泌尿器科に受診する患者さんの自覚症状と下部尿路機能は必ずしも一致しないことがあります。なぜなら、下部尿路機能障害の病因・病態は多岐にわたり、複雑な病態を呈することも少なくないからです。そのため、適切な治療選択のため、正確な下部尿路機能の評価が必要となります。尿流動態検査の適応患者は「尿失禁」「膀胱出口部通過障害」「神経因性膀胱機能障害」「複雑な排尿/失禁問題を有する小児の一部」です。尿流動態検査の種類は「尿流量測定」「残尿測定」「膀胱内圧検査」「内圧尿流検査」などがあります。

【膀胱内圧測定について】
膀胱内圧測定は畜尿時の膀胱内圧と容量との関係を測定する(膀胱を充満しながら膀胱内圧を連続的に記録する)検査です。畜尿・排泄の状況を短時間で再現して評価することができるので、下部尿路機能の問題の原因を調べることができます。膀胱内圧測定に必要なもの:尿流動検査機器、注入ポンプ、圧トランスデューサー(恥骨上縁レベルにおく)、膀胱内圧測定用カテーテル、直腸内圧測定用カテーテル(少し水があるのみで膨らませない)

《パラメーターの意味》
膀胱内圧:膀胱内に圧がかかると上昇する。収縮時に上昇する。
直腸内圧:腹圧がかかると上昇する。膀胱が収縮したのか、腹圧がかかったのか判断する。
排尿筋圧:(膀胱内圧―直腸内圧)膀胱収縮圧
括約筋筋電図:神経障害の判断時に使用。ルーチンには不要。
※排尿中の状態も評価する場合は「内圧尿流検査」(PFS)を行う。

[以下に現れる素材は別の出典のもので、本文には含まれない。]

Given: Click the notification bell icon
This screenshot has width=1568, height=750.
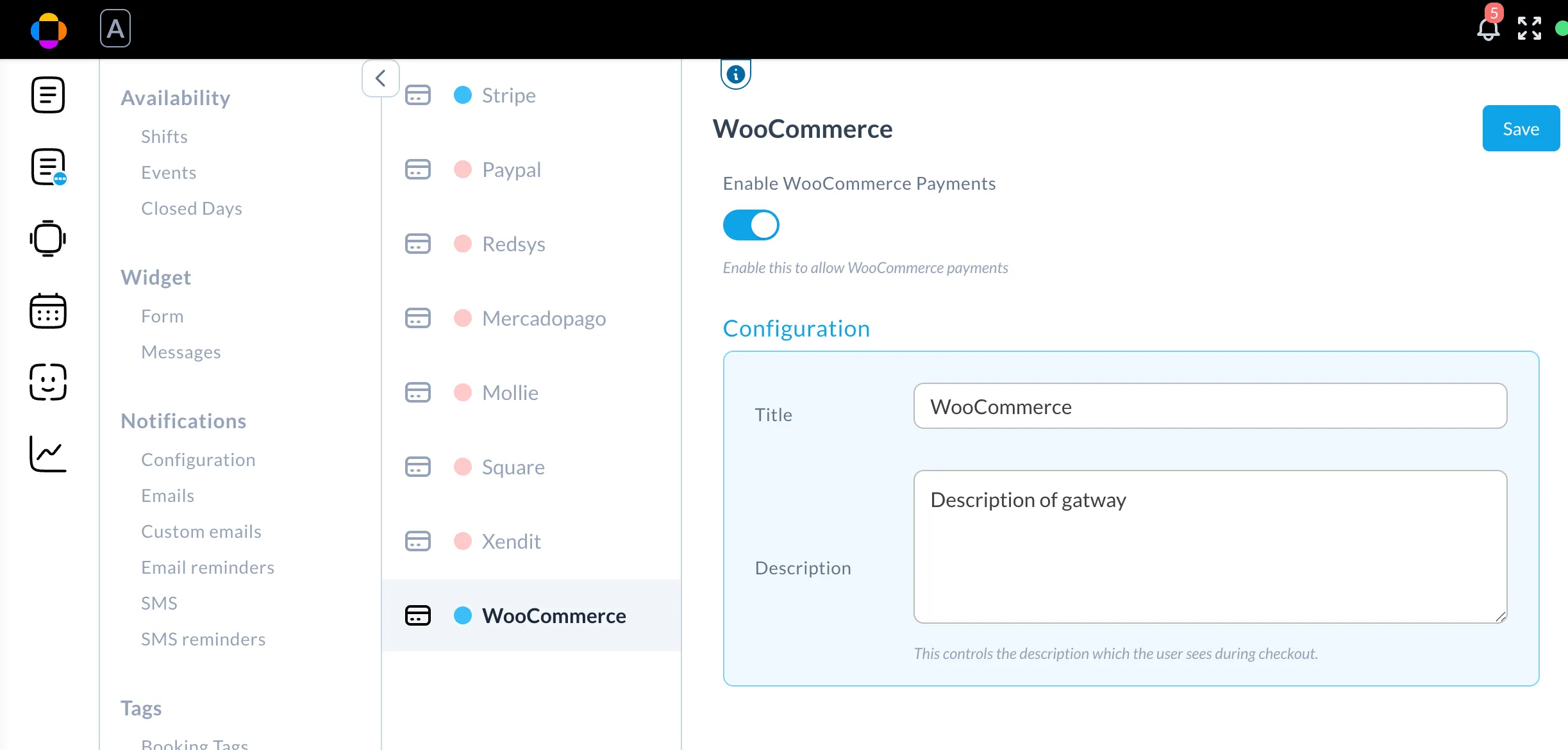Looking at the screenshot, I should [1488, 29].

同時に行うことで、下部尿路閉塞の有無や程度を知ることができます。

【症例検討】
@脊髄損傷術後の排尿困難の患者
蓄尿期:問題なし、排尿期:膀胱内圧と伴に腹圧も上昇→実は前立腺肥大による排尿困難だった。
A前立腺肥大の患者
数年来α-blocker内服していて尿の勢いがない。両側水腎症で導尿にて2000ml流出
蓄尿期:問題なし、排尿期:200cmH2Oを超える腹圧で排尿時の排尿筋収縮がない。尿検査で血糖値が検出されている→実は既往に糖尿病があり、神経因性膀胱だった。
B数年前から頻尿、尿意切迫感がある40代女性。排尿困難はない。
蓄尿期:36mlで初発尿意。60mlで排尿筋過活動・尿意切迫感あり。
排尿期:排尿筋はよく収縮している。(76 cmH2O)しかし、尿流率低下→尿道狭窄があった。
C直腸癌術後9ヶ月後の女性。尿失禁にて受診。トイレに行くたびに漏れている、体動時にも失禁している。尿意はよくわからない状態。 1回排尿量150〜300ml
蓄尿期:コンプライアンス 175/25=6.9ml/cmH2O(低い) 立位になった瞬間失禁。
排尿期:排尿時に排尿筋の収縮がない→神経因性膀胱 要導尿

今回、症例検討の講義を通じて、改めて膀胱機能検査の重要さに気づくことができました。検査士の講習を受けている方の中には「院内に機械がないので、検査見学しかできない。」という方も多くいました。当院では毎週のように検査が行われています。今回の講習内容を活かして、今後も多くの患者さんの治療に関わって行きたいと思います。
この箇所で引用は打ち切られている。